We suggest two solutions to enhance the recovery factor in shale reservoirs: multicomponent seismic to determine the location of natural fractures and refracturing to open closed fractures or to expand the drainage area.
Shear-wave azimuthal anisotropy, an advanced seismic-based technology, is the best means of characterizing areas of high fracture density in shale reservoirs. As reported in Part I, this technology played an essential role in the early development of Silo Field and led to the first horizontal drilling program in the Rockies. Fracture identification and monitoring are crucial for optimal shale reservoir development due to heterogeneous distribution caused by local variations in elastic properties and stress conditions. Not understanding the complexity of shale reservoirs and the role of natural fractures can harm the bottom line and lead to economic failure.

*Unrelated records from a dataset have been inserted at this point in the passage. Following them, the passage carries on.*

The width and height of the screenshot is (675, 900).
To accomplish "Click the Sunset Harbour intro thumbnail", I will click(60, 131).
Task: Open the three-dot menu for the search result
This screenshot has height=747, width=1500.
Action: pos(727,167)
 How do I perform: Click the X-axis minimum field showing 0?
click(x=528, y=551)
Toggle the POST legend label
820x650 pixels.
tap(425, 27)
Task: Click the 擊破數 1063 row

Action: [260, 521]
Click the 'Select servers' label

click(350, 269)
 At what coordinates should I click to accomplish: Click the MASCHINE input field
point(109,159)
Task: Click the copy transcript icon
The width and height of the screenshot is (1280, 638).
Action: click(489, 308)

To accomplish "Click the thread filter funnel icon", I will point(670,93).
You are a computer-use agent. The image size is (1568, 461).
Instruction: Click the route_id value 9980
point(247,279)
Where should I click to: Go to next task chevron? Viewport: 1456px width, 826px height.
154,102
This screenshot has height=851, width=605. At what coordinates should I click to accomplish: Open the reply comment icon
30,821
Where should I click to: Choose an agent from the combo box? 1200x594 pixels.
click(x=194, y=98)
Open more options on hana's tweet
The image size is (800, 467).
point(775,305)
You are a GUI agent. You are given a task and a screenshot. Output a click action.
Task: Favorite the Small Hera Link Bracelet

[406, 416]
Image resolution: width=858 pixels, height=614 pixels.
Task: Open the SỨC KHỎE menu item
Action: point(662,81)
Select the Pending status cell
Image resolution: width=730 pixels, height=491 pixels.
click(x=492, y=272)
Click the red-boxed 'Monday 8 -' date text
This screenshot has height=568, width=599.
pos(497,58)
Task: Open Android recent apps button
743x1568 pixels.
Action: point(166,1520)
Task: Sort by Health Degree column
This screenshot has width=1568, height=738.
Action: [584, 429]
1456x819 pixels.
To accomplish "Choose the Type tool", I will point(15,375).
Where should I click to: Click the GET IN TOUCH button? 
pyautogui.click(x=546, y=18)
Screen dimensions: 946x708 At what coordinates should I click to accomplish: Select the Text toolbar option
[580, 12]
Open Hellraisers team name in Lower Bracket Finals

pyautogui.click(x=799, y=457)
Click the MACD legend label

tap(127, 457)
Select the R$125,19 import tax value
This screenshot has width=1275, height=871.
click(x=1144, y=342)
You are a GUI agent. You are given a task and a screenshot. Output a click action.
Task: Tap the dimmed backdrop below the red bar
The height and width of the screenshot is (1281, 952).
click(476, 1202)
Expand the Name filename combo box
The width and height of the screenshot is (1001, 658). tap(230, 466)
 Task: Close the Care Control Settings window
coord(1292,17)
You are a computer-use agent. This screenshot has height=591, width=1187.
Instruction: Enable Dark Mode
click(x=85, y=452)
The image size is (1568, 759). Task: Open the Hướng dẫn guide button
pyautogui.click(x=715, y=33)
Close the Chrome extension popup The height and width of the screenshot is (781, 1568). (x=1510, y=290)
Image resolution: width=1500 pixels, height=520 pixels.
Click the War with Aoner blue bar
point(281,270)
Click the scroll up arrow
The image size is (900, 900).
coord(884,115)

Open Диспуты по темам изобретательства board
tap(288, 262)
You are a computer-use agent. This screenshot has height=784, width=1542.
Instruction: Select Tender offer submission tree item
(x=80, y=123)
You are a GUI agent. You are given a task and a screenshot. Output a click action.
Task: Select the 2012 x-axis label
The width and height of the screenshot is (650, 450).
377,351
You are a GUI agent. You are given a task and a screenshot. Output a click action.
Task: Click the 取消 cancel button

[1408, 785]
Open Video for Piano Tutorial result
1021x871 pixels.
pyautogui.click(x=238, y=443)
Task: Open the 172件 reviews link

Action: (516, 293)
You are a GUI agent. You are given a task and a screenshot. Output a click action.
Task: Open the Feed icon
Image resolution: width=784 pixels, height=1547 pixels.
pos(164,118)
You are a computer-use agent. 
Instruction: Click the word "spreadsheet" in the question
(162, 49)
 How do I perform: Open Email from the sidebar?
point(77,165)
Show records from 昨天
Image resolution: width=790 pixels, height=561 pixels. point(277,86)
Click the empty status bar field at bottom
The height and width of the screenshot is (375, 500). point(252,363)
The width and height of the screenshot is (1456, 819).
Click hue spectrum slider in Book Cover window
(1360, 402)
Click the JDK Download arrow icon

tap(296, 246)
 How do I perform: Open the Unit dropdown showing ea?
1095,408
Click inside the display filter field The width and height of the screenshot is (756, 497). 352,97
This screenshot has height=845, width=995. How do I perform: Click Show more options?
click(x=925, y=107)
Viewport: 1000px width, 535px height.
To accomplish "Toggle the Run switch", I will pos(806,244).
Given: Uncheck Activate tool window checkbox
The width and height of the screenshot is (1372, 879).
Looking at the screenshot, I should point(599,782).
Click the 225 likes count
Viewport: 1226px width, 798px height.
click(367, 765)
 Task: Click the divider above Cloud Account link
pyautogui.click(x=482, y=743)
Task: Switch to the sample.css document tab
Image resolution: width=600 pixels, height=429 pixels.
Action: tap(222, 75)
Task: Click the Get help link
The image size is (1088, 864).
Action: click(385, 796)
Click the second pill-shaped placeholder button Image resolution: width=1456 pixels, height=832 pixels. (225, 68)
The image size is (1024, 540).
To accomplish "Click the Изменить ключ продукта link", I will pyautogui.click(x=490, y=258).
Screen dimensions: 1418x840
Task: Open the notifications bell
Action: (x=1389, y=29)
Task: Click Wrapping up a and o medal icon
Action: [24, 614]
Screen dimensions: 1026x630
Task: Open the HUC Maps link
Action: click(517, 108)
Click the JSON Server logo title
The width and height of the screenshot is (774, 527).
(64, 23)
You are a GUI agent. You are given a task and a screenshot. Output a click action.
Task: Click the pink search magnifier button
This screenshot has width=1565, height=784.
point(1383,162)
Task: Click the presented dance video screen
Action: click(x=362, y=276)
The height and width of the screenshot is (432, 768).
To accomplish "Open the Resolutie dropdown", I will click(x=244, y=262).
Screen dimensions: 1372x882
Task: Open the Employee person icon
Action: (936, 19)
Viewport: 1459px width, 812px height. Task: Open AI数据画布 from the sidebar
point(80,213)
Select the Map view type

Geophysics has previously taken a minor role in shale reservoir development, and that needs to change as the mantra of “one and done” leaves too much oil and gas in the ground. Technical advancements in seismic monitoring can help us develop shale reservoirs and reduce carbon emissions. The recovery factor can be tripled or quadrupled, given “smart” reservoir development. The added benefit is that the storage of carbon dioxide and utilization of methane provides the associated environmental upside necessary to develop these resources.
Multicomponent Seismic
Multicomponent seismic enables the recording of compressional (P) and shear (S) waves. The added benefits to full wavefield recording are several but, historically, have been costly and considered more “experimental.” That is about to change, given the evolution of receiver development. Nodal seismic systems now allow for up to 50,000 multicomponent receivers to be employed. One significant advantage of multicomponent is that you don’t need large offsets to record P and S data. Both electrical and fiber-optic receivers now allow for recording multicomponent data with high fidelity. Of the two, electrical receivers still have the edge in the recorded data resolution, but that might change significantly with the number of receivers employed in our surveys.
Another factor to consider is the availability of shear wave sources. Vibrators that can be used to induce horizontal ground motion are an endangered species. The main reason is that industry has yet to commit money to build these sources. Is that reason to abandon multicomponent seismology and stick with P-waves alone? No. A variety of sources can generate shear waves. The most realizable is the use of dynamite or vertical vibrators and the conversion of energy at acoustic impedance interfaces in the subsurface, which gives rise to converted shear waves. Other sources can be improvised, for example air blast from linear dynamite sources (primacord) that couples with the ground to impart a down-going shear wave. The evolution of multicomponent seismic technology is impressive and far from over.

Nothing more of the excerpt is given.